Needless to say, in this case, I think we can all agree that any measure taken was well worth the received outcome of the Texas-Quebec explanation. Most certainly, the whole things does involve both the Bush family, time machines, and Queensryche- I had that queasy feeling all along. I did know that the right wing was somehow behind Quebec's inability to gain sovereignty- I just didn't know it involved some "good ol' boys lookin' for whoores."
Continuing the conversation regarding Queensryche, I think we can all thank our multiple gods for not giving them the anger they needed to write OM:2- believe me, the album would wreak some havoc with outstanding rockin' guitars, but it would also cause uprising riots and civil war; most people don't have enough food supplies left over after millenium computer scare. Oh boy, that was a funny little scare, with the world on the brink of instant disaster ironically because we just wanted to keep a good count on the time since Christ was born. Anyway, a student in my class got to talking about Queensryche one day after class. Of course Operation Mindcrime is the main topic of interest that was introduced into the conversation early on. He proclaimed that it was the only Queensryche album worth listening to, after which I suggested that Empire isn't too bad.

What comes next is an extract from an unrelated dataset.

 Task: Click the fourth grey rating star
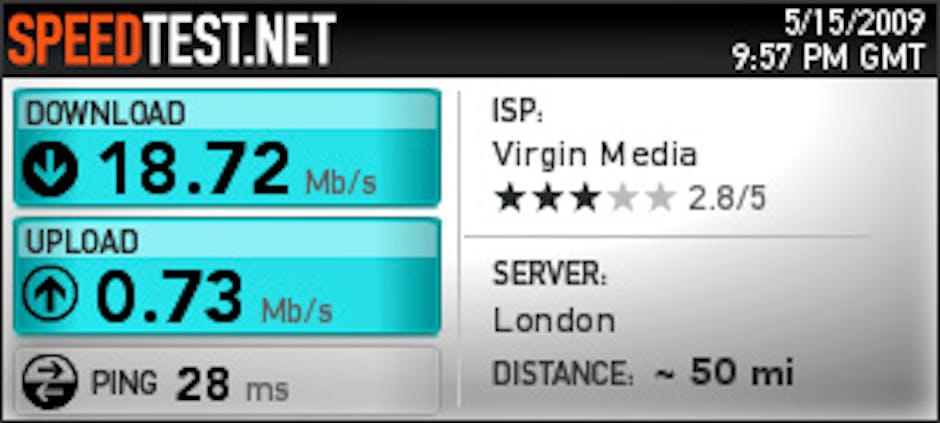[623, 200]
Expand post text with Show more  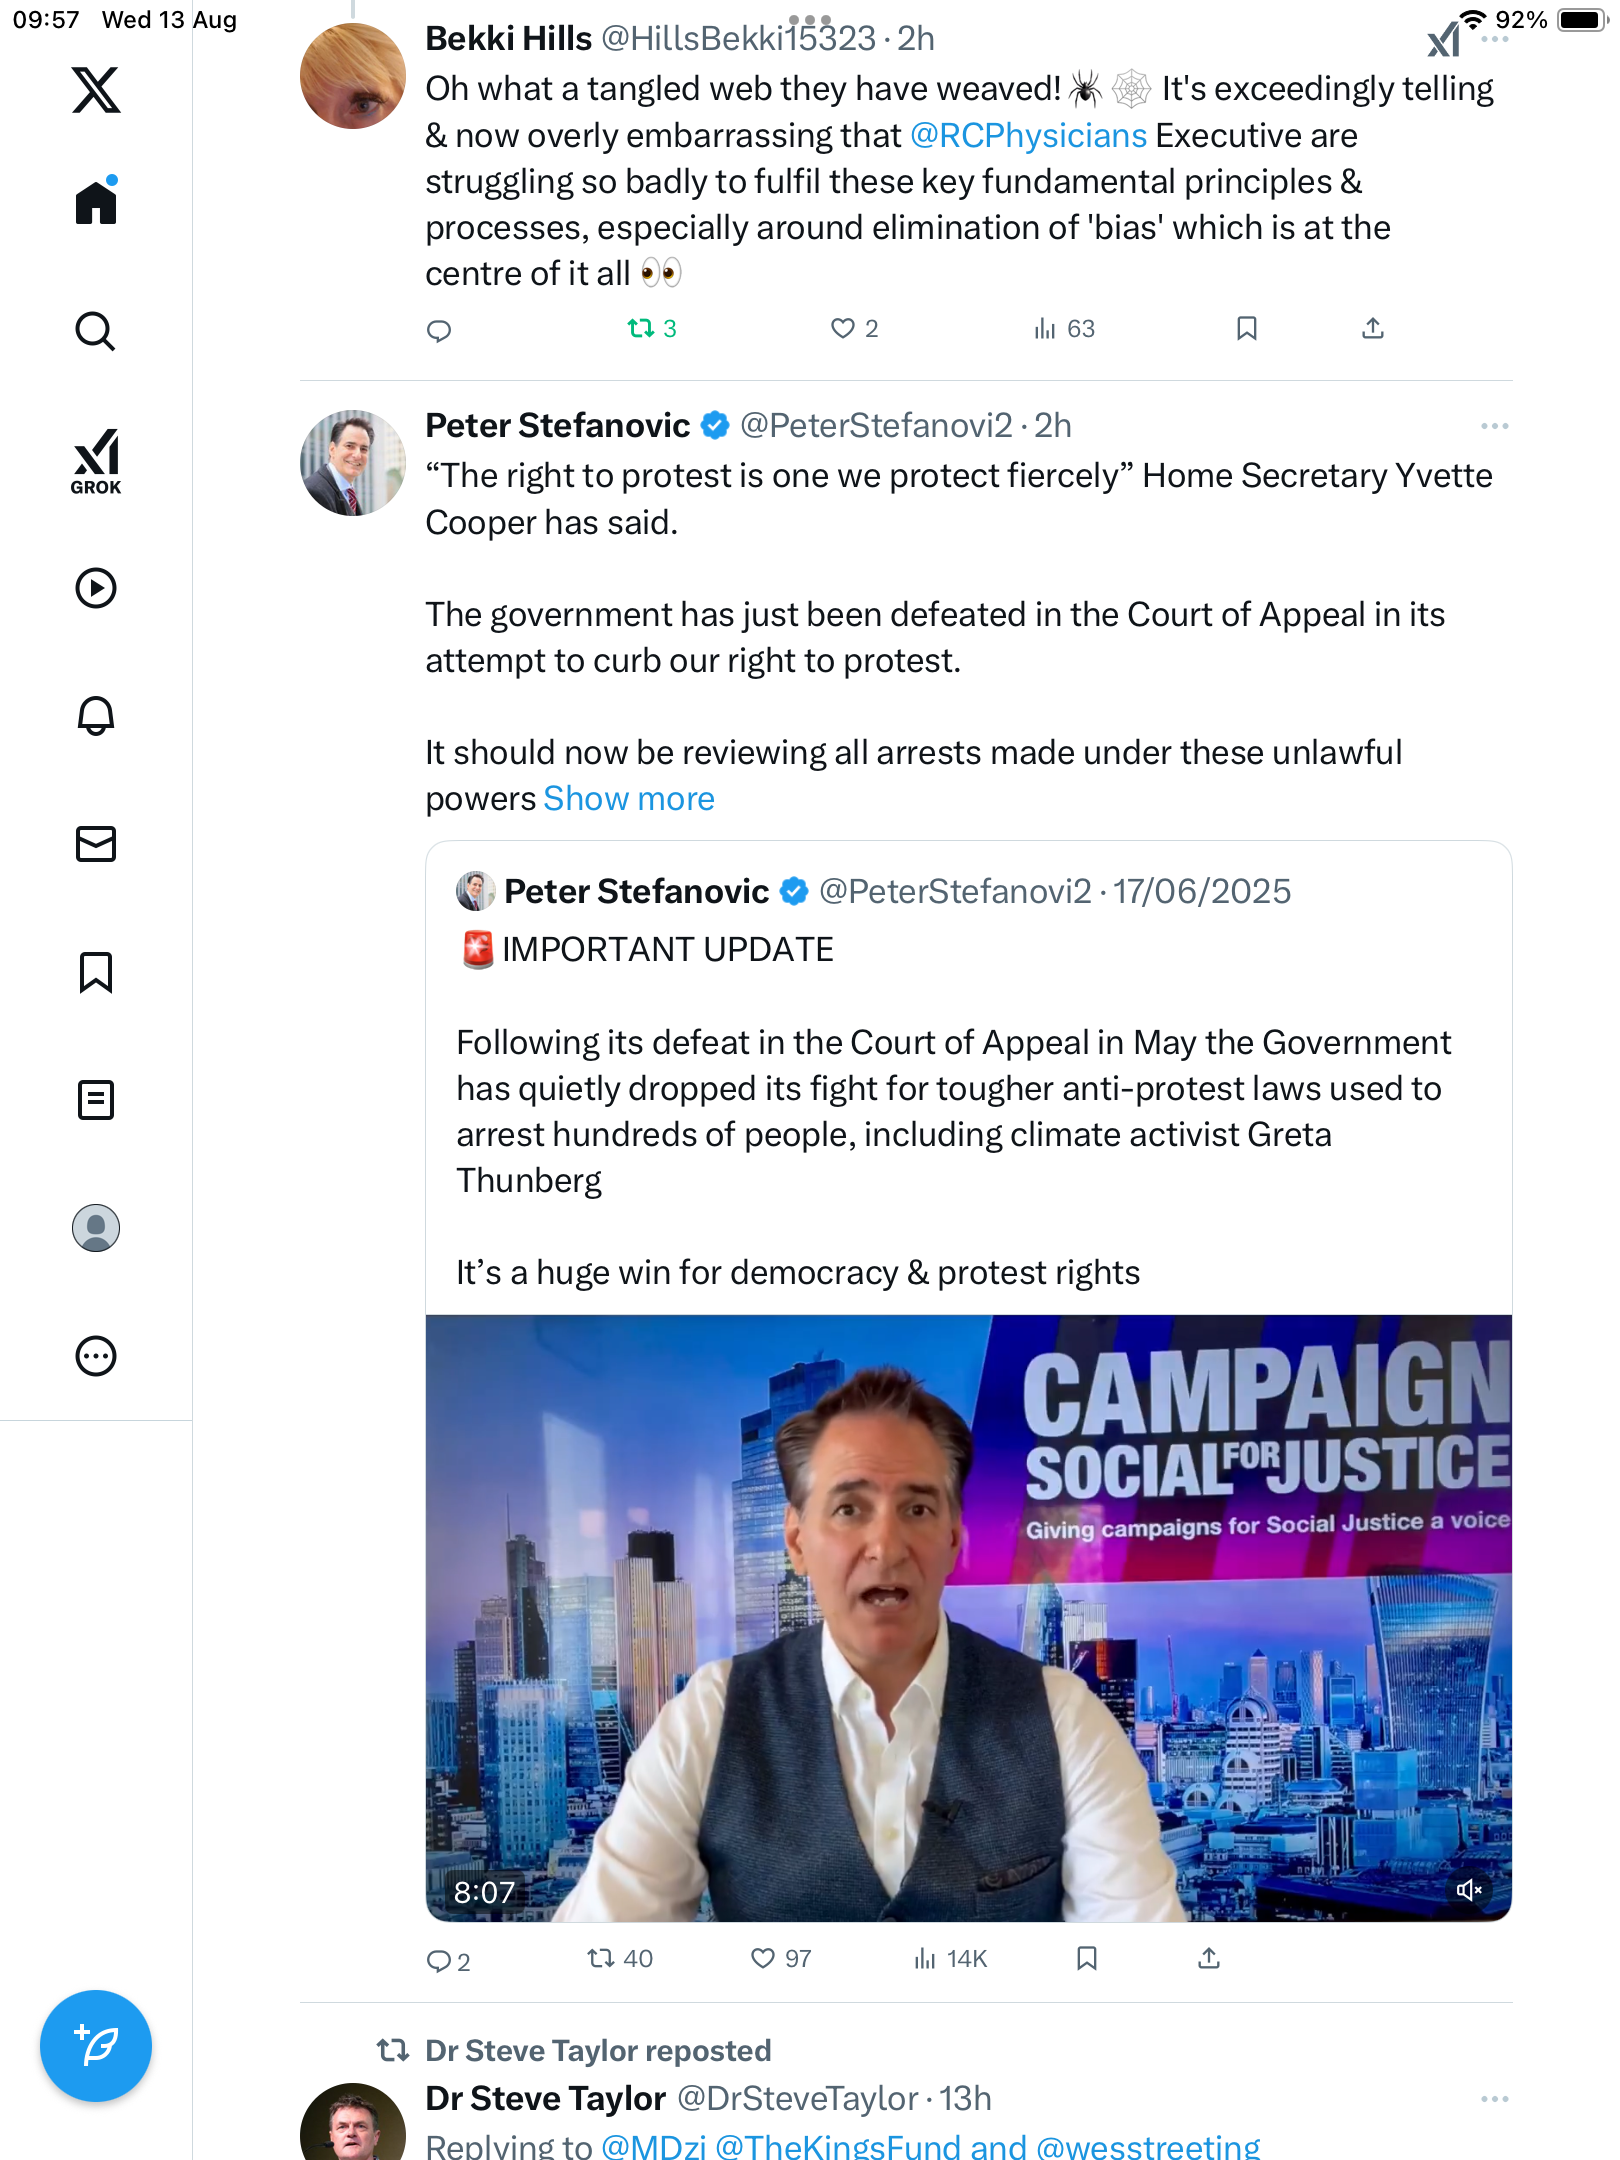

Overall though, he's pretty much right, especially since now they're charging $45 to see their live performance; as if that's not as ironic as Zack de la Rocha being in a Levi's commercial. "Who do you trust when everyone's a crook.?" I don't know, but I guess if there's a chance that the Queenryche conspiracy theory could ever become reality, then $45 is well worth the brainwashing that you will receive to counteract the previous government brainwashing.